Accordingly it reflected fairness and equality in semblance with ‘Lord Ram’s’ character conforming to the precise ruling perhaps through time travel in the “Ram Rajya” i.e. Lord Ram’s Kingdom or simultaneous adherence by the Moghul ruler Babur to maintain unity.

Therefore, the religious and political representatives’ initial agreement to the High Courts’ secular position now transformed into challenge at the Supreme Court confirms individual agenda overriding rationality and denying respect for the relevant entities they claim to defend.

Such arguments and initiatives are not only disingenuous but also counterproductive.

The co-existence of a Hindu temple beside a Mosque with the premise accessible to the Hindu and Muslim worshippers on an equal basis is the ideal solution to the prolonged dispute.

Any attempt to sabotage the honorable result in the decades old legal battle would exacerbate the delicate status quo.

Exploring further legal opportunities in this regard would be wasting valuable time and resources that could otherwise be invested in promoting solidarity and inter-faith relationships.

Indian democracy demonstrated admirable maturity by remaining calm at the height of ‘National Alert’ and preparedness to accept the High Court determination regardless is praiseworthy.

It is imperative to maintain decorum and pursue peaceful strategies to resolve the problems and reconcile the simple differences among all three religious groups – Sunni Waqf Board, Nirmohi Akhara and Ram Lalla.

Approaching the issues with genuine empathy for one another and willingness to accommodate others’ essential needs could lead to successful negotiations without legal intervention.

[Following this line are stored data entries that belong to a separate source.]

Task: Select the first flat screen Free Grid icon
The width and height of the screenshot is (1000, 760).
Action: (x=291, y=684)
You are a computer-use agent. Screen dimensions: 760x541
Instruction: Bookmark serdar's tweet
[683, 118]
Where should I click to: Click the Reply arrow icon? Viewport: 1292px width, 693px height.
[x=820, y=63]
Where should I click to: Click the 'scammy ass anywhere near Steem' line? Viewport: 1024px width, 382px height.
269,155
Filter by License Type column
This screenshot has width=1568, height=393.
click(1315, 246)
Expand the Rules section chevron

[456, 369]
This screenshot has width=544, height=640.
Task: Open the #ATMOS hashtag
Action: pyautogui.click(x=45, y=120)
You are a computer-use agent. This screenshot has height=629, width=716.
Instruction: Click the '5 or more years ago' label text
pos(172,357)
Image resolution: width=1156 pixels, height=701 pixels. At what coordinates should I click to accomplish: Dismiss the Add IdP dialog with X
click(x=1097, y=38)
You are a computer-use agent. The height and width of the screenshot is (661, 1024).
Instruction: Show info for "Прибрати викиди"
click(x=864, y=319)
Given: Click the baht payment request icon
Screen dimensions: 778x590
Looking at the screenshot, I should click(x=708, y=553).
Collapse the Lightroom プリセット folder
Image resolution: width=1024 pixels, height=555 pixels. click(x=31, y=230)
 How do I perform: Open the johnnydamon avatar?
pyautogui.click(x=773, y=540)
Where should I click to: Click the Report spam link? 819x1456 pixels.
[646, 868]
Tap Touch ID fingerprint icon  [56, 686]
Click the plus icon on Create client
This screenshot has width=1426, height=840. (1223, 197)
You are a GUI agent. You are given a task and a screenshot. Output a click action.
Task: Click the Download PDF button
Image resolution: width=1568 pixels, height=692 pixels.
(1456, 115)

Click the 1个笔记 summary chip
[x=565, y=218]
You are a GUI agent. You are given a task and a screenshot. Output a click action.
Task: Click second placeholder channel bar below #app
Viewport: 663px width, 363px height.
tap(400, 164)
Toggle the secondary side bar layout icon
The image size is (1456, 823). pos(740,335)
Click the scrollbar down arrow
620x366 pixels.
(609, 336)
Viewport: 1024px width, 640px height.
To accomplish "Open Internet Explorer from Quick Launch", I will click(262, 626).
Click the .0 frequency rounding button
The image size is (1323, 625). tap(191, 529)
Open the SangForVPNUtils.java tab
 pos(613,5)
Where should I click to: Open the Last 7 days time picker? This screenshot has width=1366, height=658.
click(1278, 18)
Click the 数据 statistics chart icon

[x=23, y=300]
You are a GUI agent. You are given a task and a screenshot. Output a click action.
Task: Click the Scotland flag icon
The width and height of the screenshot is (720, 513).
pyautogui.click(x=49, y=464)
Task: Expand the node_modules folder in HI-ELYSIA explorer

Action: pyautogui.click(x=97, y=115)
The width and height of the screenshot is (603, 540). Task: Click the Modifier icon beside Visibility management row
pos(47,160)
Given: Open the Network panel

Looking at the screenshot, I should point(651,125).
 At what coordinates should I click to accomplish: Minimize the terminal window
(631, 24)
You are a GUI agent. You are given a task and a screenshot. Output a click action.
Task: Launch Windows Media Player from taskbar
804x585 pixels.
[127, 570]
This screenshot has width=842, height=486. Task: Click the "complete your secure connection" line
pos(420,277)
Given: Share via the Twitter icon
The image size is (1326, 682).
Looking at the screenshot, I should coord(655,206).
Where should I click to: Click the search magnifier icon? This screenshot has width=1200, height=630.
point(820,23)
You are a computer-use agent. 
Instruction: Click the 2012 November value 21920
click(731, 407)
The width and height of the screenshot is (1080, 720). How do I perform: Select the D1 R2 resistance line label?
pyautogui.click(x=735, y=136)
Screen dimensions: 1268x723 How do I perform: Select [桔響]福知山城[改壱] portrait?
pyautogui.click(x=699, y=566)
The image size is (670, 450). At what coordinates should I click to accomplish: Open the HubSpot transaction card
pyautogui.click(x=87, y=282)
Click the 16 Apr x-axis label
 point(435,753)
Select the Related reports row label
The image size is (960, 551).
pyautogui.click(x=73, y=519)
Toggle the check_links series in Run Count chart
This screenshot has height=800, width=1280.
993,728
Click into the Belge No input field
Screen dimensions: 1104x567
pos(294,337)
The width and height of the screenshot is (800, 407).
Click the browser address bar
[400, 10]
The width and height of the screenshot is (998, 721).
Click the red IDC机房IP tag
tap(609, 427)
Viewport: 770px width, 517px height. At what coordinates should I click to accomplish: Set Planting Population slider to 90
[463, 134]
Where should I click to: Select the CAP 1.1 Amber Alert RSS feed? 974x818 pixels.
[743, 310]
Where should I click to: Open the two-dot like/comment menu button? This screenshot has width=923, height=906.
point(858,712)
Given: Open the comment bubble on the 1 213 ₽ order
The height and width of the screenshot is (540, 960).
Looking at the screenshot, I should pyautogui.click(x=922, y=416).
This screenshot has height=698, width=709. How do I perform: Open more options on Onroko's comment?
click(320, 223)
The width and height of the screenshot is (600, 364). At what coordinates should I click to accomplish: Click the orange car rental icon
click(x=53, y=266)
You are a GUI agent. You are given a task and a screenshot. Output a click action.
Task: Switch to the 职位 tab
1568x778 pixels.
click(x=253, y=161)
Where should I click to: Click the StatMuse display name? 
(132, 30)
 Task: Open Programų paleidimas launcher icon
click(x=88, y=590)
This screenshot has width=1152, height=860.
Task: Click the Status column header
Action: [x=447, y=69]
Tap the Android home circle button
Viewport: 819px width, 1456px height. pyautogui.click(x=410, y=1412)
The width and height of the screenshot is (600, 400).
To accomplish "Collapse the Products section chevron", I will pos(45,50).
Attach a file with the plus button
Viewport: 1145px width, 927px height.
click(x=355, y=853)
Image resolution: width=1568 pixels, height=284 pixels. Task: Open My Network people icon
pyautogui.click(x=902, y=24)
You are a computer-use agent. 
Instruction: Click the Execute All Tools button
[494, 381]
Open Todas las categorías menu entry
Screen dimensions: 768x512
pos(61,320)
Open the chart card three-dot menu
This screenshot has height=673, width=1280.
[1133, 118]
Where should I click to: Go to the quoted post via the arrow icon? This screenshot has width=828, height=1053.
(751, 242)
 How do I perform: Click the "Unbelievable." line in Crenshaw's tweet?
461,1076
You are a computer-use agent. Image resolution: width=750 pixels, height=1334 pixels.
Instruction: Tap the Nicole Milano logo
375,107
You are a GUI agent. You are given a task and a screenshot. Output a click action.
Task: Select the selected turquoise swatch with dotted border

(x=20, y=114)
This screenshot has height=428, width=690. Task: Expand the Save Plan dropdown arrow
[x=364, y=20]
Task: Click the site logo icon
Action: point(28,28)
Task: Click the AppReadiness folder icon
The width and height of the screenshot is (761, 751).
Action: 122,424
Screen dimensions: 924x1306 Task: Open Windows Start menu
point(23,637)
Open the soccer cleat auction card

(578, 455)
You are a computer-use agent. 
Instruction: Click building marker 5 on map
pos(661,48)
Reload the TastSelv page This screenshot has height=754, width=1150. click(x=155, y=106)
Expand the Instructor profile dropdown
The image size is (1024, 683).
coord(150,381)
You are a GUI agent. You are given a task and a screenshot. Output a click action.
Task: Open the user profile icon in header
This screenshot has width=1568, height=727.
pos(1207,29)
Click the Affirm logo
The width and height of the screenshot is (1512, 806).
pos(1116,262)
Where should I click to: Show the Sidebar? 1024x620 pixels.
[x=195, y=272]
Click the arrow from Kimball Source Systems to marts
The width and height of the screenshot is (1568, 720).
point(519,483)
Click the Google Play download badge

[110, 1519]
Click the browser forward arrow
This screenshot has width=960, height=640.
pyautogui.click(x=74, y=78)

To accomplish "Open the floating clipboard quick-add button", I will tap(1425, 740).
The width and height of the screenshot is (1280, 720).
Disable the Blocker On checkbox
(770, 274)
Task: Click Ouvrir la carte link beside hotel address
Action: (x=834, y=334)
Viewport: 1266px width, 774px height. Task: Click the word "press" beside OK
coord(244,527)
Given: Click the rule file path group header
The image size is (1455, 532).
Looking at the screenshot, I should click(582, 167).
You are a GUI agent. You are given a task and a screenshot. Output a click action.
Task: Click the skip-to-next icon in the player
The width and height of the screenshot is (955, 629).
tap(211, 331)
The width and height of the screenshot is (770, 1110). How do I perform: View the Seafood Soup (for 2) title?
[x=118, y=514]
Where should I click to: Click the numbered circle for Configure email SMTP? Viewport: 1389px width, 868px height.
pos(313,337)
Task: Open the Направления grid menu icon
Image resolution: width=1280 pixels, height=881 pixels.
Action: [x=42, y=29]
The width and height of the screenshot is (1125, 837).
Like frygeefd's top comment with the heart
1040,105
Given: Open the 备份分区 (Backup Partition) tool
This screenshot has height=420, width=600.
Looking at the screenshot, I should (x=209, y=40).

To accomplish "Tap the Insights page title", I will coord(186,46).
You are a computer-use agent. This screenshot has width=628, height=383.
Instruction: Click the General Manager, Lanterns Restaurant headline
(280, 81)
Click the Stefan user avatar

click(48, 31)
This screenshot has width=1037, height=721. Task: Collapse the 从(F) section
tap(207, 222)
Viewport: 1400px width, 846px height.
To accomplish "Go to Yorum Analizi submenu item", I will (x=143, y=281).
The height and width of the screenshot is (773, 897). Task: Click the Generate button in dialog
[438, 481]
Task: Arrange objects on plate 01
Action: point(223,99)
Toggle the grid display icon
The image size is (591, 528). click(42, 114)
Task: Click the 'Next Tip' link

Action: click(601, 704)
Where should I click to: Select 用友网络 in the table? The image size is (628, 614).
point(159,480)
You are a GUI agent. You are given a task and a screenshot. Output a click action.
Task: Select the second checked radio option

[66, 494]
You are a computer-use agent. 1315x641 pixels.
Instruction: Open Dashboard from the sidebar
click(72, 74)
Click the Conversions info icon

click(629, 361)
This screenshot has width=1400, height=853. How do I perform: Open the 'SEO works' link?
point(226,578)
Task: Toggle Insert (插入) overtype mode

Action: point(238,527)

India should take pride in the religious and cultural diversity that has contributed to various progresses in the society.

Participants avoiding divisive dialogue in the media and Public Square would enormously heal the wounds from the past and the present undercurrents.

People are obviously tired of the discussions prioritizing self-interest over national interest.

It is clear that the Hindu and Muslim residents in the Ayodhya community welcome the High Court decision and look forward to a new beginning.

With peace dawning on Ayodhya through High Court diligence, the matter is best put to rest for greater good.

It’s an occasion to renew hope and safeguard the democratic values against the emerging threats on this issue.

Peace and harmony is to be cherished and celebrated for they are the unique gifts to humanity.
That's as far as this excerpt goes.